On Sun, 04 Oct 2009 11:35:22 -0700, Professor Michael Smith wrote:
>Mike Palij wrote:
>> If he pleases, Prof. Smith might answer these questions.

It is unfortunate how Prof. Smith edits posts because he edited out the
questions I asked which I reproduce here:

|How Taylor college's statement [of faith] translates into what
|can be taught in the classroom, whether creationism/ID is taught in
|biology courses or whether the Bible informs psychology classes,
|I cannot say...  

These are the questions I was referring to.  Why he focuses on
the summary answer I provide to the question in the Subject line
is beyond me.

>>> In summary, it appears that there are two answers to the question I posed
>>> in the Subject line:
>>> (1)  Not at all.
>>> (2)  Very, very carefully if one doesn't want to lose their job.
>
>Hmmm. Let me see.
>I would say neither.
>"Conservative" institutions would respond I imagine probably in
>similar ways to how they handle the fossil record now. I don't know if
>they would, but that would make sense to me.

Why do I get the impression that you didn't read the rest of my post?
Do you think that Patrick Henry College's mixture of evolution and
creationism was valid?  How would a creationist account explain
a 4.4 million year old hominid skeleton?  Would a biologist teaching
that creationism was nonsense at PHC not be fired for taking such
a position?

I have to ask, when you explain evolution and evolutionary psychology,
do you incorporate creationism/ID?  Do you really just say that Ardi
is 4.4 million years old or do you say carbon dating isn't that accurate
(if you do say this, what are ther references you use to support it?).

>For Taylor (and I imagine many many other christian institutions), I
>taught the scientific theory of evolution as a theory, a fact, and a
>logical necessity. Of course students are free to reject that as they
>are free to reject it at any educational institution.

That's very good but it leaves unaswered the question of whether 
creationism/ID had to be presented as well.  I assume that you
had to affirm Taylor's Statement of Faith, presumably by signing
a contract that you would?  Correct me if I am wrong on this
account.  I do not completely understand all of the components
of the Statement of Faith but it seems to me that it states that the
Bible is an inerrant source of knowledge which would seem to
mean that the genesis account of creation has to be accepted as
fact.  Is this your interpretation as well?  Is it your institution,
Taylor College's interpretation as well?  

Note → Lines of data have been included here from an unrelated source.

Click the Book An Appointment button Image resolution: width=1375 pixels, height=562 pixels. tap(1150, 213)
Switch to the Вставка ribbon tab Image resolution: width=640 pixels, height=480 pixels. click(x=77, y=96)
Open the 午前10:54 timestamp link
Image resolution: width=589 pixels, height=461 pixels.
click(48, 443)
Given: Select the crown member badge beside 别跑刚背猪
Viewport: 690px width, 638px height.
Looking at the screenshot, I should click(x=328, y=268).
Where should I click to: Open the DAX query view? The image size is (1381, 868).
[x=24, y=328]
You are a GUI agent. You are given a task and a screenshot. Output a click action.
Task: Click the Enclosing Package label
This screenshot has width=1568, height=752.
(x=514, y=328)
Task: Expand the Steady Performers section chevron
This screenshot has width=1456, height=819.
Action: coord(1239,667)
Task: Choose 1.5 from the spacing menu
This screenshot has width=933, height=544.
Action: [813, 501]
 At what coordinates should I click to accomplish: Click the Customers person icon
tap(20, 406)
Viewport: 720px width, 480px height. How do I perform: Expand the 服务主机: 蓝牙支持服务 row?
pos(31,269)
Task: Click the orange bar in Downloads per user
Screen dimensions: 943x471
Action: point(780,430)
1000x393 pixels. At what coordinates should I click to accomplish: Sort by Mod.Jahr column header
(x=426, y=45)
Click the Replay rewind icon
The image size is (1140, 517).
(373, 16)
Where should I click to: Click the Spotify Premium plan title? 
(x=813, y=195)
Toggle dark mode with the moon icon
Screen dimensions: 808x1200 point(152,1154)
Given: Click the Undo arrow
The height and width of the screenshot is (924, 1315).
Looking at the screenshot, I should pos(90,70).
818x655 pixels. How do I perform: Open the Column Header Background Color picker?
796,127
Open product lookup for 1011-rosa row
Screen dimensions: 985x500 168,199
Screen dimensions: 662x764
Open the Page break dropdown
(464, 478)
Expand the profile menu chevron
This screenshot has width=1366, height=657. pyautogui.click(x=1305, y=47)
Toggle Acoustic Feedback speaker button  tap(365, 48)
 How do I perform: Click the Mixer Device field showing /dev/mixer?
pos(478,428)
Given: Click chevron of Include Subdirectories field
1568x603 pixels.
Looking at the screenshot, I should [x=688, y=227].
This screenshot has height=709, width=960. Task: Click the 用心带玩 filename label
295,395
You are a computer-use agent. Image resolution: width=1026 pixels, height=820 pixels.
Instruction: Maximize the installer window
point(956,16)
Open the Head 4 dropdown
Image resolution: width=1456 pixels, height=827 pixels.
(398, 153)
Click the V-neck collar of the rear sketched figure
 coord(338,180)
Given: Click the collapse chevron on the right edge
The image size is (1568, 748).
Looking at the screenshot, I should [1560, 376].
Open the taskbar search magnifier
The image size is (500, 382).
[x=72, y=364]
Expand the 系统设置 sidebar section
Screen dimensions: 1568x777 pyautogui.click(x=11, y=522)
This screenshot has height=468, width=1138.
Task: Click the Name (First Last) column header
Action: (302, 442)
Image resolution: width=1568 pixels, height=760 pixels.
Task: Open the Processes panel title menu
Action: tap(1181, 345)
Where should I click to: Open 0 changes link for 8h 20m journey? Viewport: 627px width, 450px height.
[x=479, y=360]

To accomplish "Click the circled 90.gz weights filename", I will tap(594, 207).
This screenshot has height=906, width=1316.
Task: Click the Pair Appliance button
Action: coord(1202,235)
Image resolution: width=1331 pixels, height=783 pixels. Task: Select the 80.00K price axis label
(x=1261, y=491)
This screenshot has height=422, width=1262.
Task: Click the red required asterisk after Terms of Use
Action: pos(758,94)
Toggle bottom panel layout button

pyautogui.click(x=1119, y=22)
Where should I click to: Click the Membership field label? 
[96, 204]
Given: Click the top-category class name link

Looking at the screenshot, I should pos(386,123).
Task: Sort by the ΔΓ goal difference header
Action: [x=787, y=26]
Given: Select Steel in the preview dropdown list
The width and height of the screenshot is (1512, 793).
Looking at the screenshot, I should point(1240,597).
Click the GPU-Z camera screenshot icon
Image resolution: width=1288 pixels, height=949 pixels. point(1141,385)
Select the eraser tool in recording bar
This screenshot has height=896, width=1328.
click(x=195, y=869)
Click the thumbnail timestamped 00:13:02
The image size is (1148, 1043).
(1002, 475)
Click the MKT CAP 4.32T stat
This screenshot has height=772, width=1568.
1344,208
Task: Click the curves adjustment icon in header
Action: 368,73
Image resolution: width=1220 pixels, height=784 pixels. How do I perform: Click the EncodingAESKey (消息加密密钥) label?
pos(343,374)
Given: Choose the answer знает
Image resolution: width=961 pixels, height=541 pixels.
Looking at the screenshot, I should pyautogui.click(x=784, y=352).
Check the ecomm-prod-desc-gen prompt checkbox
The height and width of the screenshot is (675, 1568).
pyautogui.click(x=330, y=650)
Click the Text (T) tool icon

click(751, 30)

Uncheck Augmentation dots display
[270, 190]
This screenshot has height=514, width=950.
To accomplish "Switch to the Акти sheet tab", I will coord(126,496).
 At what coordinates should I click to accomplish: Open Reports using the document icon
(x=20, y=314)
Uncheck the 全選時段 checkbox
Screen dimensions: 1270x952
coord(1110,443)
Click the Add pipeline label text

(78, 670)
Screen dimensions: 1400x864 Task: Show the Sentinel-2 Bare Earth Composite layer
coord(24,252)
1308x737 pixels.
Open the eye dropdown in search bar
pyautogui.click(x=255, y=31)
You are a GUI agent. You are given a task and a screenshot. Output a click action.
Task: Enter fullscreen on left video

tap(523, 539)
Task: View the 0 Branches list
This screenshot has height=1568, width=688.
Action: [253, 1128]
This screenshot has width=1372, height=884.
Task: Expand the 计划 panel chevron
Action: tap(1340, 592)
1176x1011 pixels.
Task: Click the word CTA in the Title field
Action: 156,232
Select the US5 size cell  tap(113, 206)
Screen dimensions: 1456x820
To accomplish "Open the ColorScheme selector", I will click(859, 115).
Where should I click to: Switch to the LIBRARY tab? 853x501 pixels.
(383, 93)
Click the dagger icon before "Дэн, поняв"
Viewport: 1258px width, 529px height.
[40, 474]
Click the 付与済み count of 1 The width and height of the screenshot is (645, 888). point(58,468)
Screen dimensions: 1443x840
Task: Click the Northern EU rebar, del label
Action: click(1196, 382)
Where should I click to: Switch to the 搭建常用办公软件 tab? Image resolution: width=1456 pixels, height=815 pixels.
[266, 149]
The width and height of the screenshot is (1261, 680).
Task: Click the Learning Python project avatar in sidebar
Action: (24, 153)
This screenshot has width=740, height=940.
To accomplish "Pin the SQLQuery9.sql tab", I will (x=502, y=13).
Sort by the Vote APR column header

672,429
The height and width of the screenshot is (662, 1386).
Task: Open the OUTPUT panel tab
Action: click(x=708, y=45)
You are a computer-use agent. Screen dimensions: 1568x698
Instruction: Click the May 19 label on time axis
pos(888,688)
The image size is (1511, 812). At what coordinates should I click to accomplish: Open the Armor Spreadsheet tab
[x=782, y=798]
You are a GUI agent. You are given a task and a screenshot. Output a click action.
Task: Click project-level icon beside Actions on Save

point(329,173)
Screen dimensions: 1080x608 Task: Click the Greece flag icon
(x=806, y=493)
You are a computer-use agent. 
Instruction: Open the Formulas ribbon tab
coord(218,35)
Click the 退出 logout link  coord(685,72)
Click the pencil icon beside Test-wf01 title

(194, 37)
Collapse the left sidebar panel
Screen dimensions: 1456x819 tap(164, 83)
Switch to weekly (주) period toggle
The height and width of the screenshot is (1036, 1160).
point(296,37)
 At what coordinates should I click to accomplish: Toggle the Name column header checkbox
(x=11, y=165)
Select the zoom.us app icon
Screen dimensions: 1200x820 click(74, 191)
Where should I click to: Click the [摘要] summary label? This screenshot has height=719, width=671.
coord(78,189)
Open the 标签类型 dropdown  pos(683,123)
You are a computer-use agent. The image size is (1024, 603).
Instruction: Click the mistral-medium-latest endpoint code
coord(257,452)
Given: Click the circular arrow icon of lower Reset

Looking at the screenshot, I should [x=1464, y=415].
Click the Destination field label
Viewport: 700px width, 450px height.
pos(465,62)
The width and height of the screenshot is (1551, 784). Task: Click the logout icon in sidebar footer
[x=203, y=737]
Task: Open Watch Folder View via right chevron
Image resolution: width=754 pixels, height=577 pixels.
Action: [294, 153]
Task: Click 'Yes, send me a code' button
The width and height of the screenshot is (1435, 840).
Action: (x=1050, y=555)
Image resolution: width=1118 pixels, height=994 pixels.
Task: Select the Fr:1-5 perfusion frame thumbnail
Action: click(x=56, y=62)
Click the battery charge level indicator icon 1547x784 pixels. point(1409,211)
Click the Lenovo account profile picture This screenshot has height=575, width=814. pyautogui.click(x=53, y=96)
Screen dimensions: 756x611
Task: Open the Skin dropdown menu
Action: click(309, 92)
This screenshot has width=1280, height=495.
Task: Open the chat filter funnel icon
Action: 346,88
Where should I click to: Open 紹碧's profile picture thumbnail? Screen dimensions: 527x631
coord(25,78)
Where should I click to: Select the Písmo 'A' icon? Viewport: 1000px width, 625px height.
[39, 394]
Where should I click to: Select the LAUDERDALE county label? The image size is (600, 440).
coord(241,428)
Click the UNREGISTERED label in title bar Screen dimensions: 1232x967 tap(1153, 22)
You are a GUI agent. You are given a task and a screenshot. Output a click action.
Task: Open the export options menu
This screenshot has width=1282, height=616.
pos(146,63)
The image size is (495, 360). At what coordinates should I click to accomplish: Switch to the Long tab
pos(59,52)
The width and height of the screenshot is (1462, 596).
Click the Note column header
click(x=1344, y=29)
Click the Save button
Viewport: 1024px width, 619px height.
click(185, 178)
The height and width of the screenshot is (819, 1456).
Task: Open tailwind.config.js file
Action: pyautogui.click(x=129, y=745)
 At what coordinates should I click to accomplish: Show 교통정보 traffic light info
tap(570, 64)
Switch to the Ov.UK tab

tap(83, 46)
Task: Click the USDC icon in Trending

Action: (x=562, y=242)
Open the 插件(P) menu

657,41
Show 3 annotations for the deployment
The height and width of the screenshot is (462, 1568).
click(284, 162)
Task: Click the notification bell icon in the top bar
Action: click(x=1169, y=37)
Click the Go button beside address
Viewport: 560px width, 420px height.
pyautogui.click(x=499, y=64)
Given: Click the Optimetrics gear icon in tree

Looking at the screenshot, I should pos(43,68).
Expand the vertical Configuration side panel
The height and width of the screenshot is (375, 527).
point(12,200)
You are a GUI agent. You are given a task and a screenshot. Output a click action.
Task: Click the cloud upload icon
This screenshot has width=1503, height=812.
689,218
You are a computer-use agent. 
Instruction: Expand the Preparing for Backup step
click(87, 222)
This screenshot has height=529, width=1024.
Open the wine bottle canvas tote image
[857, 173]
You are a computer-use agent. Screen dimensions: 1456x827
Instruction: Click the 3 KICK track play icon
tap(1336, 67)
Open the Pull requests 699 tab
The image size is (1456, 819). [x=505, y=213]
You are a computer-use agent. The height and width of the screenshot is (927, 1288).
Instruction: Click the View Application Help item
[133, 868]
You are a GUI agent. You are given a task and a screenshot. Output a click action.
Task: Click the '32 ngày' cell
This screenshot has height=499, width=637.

>Neither was my job at Taylor in any way under threat from anything I
>taught with regard to psychology--I was totally free to teach whatever
>areas I thought important to an understanding of modern psychology.
>And we, as a college encouraged looking at controversial issues or
>ones that were important from a christian perspective (evolution
>wasn't one of them).

So, when you cover homosexuality, do your present it as an
acceptable way of being or as a pathology?

>As well, all our psychology courses (and most, if not all, courses
>from the other departments as well) were transferable to the
>University of Alberta (the secular provincial university).  Of course,
>none of this contradicts their statement of faith.

I'm sorry, do you mean Taylor's statement of faith or the U of Alberta?
I was unaware that they had one.  

Also, just to be clear, the courses taught at Taylor would be just
like the courses taught at a secular public university, including
human sexuality courses that affirms homosexulity as a nonpathological
condition, a woman's right to control her own body and to exercise
choice over pregnancy, and so on, you know, the topics that
most conservatives just love to condemn.

If true, that would be truly amazing.

>Hope that answers the two questions :)

It answer two or more questions but not the ones I asked.

-Mike Palij
New York University
[email protected]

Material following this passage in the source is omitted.